0

I'm going through some feeds of spanish blogs and saving them in a database. For example, the word: Diseño! , I can see it correctly in the script that gets the feeds but when it saves in the database it saves like Diseñó! . I have my database set to utf8 . I think i've followed every single question that looks like this but nothing fix it. I have changed the charset in my html from utf8 to iso-8859 but still, i can see it correctly in the html but not once it saves to the database. Anybody has a solution? Thanks!

raygo
  • 1,348
  • 5
  • 18
  • 40

3 Answers3

0

At a guess, the page that is the source of the "Diseño!" is probably encoded in iso-8859-1 or windows-1252, and it's being stored in your database without any conversion.

If that's the case, you need to translate the string from the encoding it's in to utf-8, using something like http://php.net/manual/en/function.mb-convert-encoding.php.

Brenton Fletcher
  • 1,280
  • 10
  • 15
  • If the source documents are encoded in utf-8, and the content is *actually* encoded in utf-8 (pages lie about their encoding more often than you'd think), and your database encoding is utf-8, then something is modifying the strings along the way. In that case we'd need to see your code, at least the relevant parts, to be able to help solve the problem. – Brenton Fletcher Oct 18 '12 at 03:53
  • well. Im just using simplepie to get the feeds and then i'm submitting them to the database, nothing fancy. If you want I can paste the code but its pretty much the demo from simplepie. – raygo Oct 18 '12 at 04:00
  • Could you possibly link to one of the blog feeds that are problematic? – Brenton Fletcher Oct 18 '12 at 04:01
  • for example http://conojoscuriososenrepdom.blogspot.com/2012/10/las-mariposas-monarca-son-conocidas-por.html doesnt show the tilde in the title – raygo Oct 18 '12 at 04:04
  • For the specific URL you gave, I can't see any issues, either in the feed XML, or, using the SimplePie demo directly. – Brenton Fletcher Oct 18 '12 at 04:10
0

Are you using SimplePie_Cache_MySQL? It seems to have a bug, it doesn't set the encoding for the database connection.
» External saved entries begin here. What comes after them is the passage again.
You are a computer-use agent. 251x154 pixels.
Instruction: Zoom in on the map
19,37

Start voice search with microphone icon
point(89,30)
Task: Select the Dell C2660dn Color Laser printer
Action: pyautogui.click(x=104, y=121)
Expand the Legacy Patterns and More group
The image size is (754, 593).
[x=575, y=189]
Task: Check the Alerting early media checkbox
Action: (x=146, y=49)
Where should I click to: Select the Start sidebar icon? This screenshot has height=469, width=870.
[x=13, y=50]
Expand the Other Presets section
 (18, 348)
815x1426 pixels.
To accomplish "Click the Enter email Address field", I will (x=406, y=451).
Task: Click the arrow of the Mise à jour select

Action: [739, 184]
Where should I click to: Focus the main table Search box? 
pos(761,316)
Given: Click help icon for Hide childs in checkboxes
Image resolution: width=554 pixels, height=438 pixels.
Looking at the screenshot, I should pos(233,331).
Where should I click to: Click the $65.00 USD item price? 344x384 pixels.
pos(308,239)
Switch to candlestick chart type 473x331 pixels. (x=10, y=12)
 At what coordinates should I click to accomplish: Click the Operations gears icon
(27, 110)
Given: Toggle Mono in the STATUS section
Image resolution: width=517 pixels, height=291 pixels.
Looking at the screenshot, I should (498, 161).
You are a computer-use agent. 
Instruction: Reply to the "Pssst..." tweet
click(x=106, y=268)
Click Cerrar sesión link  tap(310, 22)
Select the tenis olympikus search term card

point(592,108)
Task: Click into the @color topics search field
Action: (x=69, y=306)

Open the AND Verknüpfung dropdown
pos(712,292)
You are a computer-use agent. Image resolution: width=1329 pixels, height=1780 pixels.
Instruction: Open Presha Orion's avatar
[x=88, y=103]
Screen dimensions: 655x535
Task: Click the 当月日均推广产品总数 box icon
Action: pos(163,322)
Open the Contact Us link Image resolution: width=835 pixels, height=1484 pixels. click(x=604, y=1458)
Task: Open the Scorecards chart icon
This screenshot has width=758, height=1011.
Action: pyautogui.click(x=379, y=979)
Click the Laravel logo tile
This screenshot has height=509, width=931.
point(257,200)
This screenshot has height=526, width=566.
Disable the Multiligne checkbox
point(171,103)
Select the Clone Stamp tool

This means that the connection encodes data silently from latin1 (the default) to utf8 even when the data is already in utf8.

To fix this, add encoding=utf8 to the connection parameters in SimplePie_Cache_MySQL.php.

You have another problem too: when you read the database later you are not setting the page encoding to utf-8. This means that correctly encoded data is shown munged.

Update: On a closer look, it seems that SimplePie_Cache_MySQL is OK, the problem must be elsewhere.

Joni
  • 108,737
  • 14
  • 143
  • 193
-1

You should set the character encoding before establishing the connection to the DB.

You can use this:

mysql_set_charset( 'utf-8' );

You can also check this in php.net and follow the recommended links for alternatives like mysqli or pdo.

Bye

PatomaS
  • 1,603
  • 18
  • 25